WHAT YOU WILL DO:
Please retype the listing exactly as it appears, skipping each picture.
*** Block opens ***
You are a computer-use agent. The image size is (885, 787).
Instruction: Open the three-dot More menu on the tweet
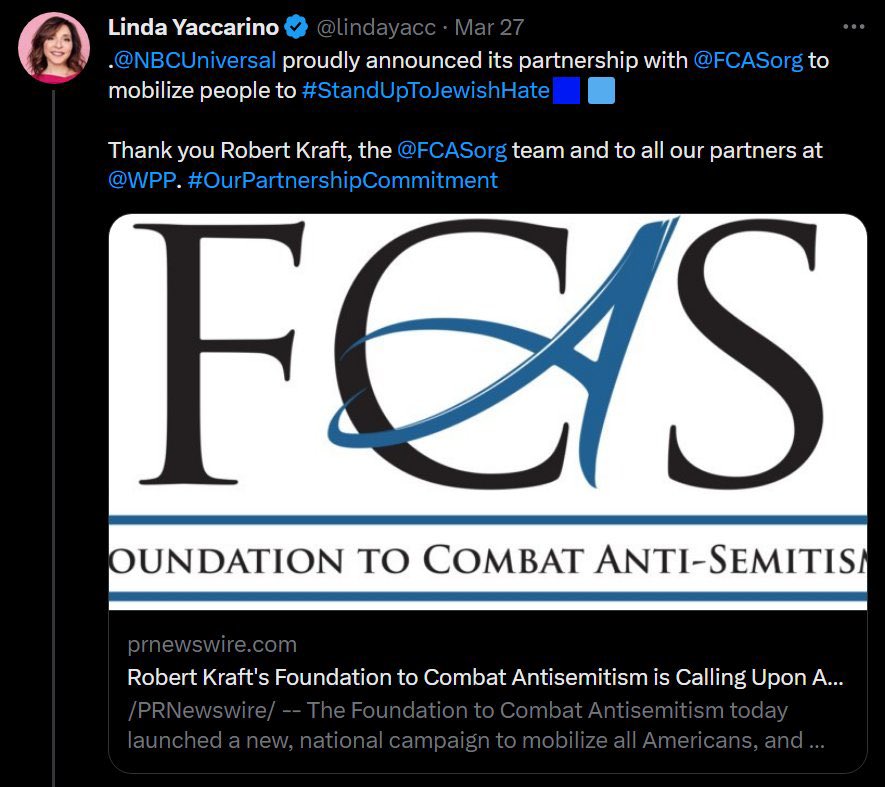[x=853, y=27]
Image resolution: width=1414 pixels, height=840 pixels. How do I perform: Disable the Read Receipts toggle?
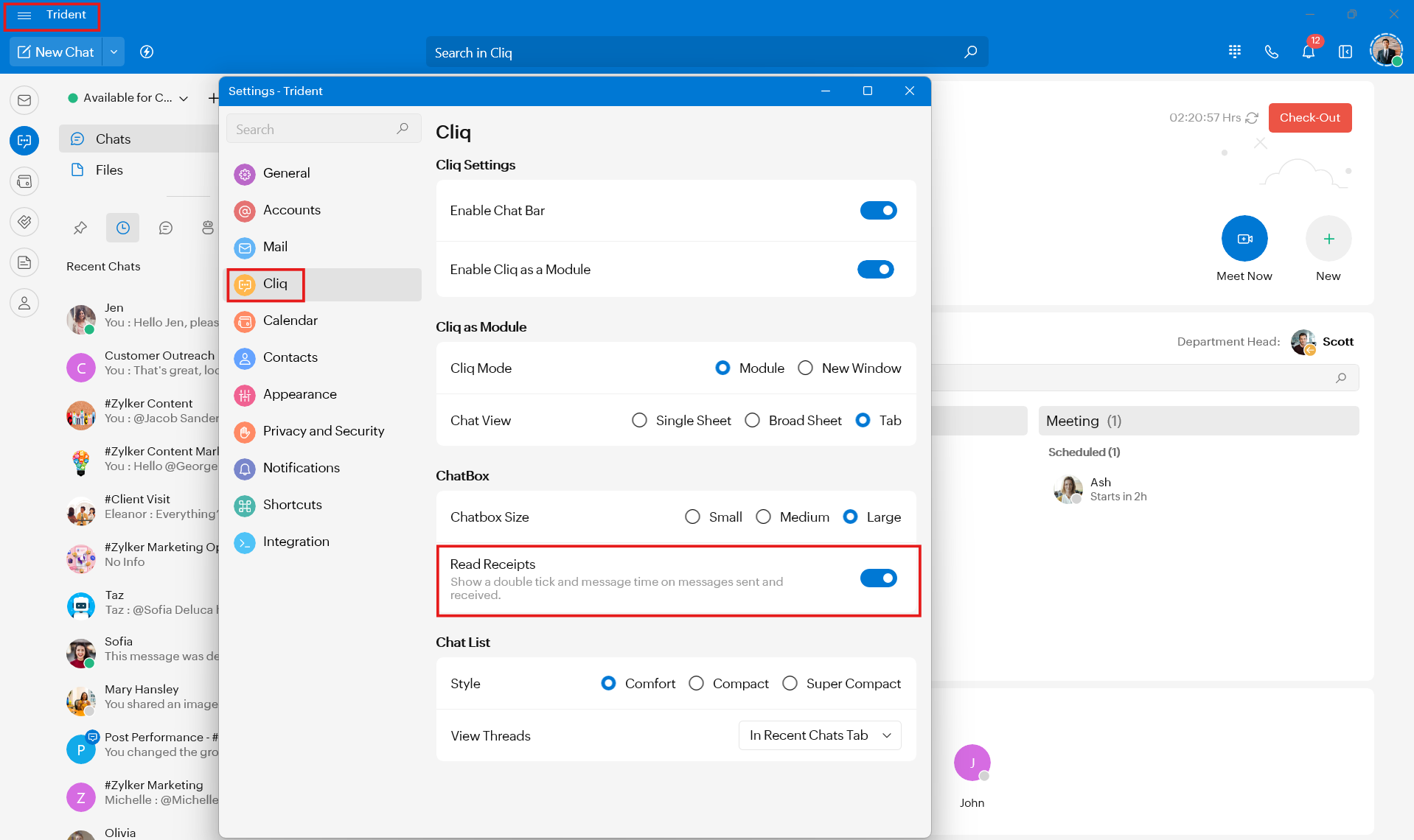click(x=878, y=578)
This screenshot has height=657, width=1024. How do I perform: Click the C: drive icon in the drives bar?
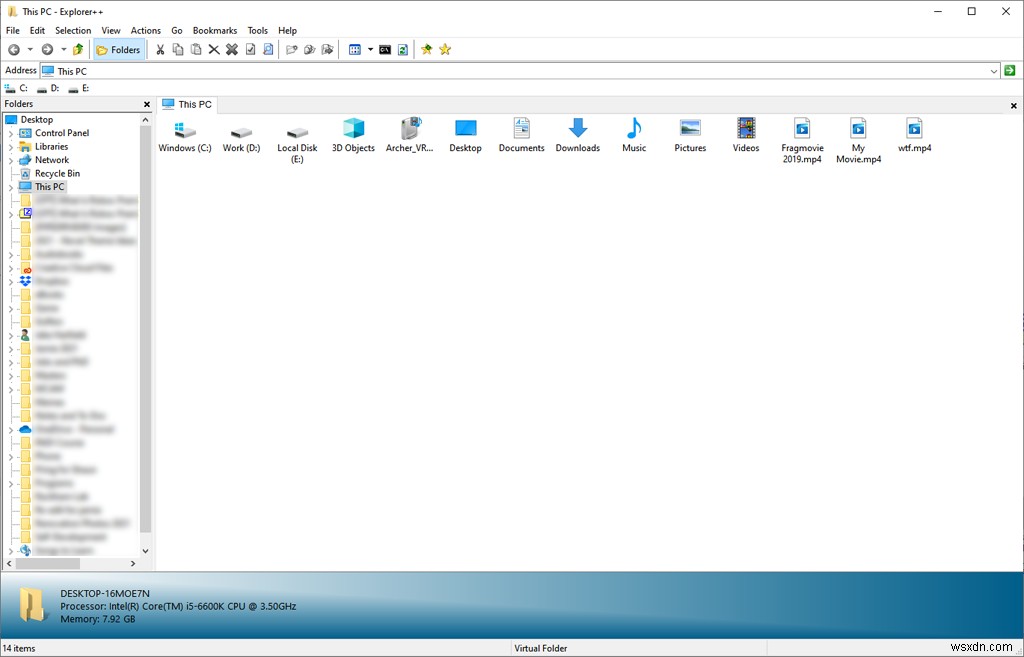14,88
*** Block closes ***
RESULT FOR THIS TASK:
You are a computer-use agent. The image size is (885, 787).
Instruction: Open the three-dot More menu on the tweet
[x=853, y=27]
Image resolution: width=1414 pixels, height=840 pixels. How do I perform: Disable the Read Receipts toggle?
click(x=878, y=578)
This screenshot has height=657, width=1024. How do I perform: Click the C: drive icon in the drives bar?
14,88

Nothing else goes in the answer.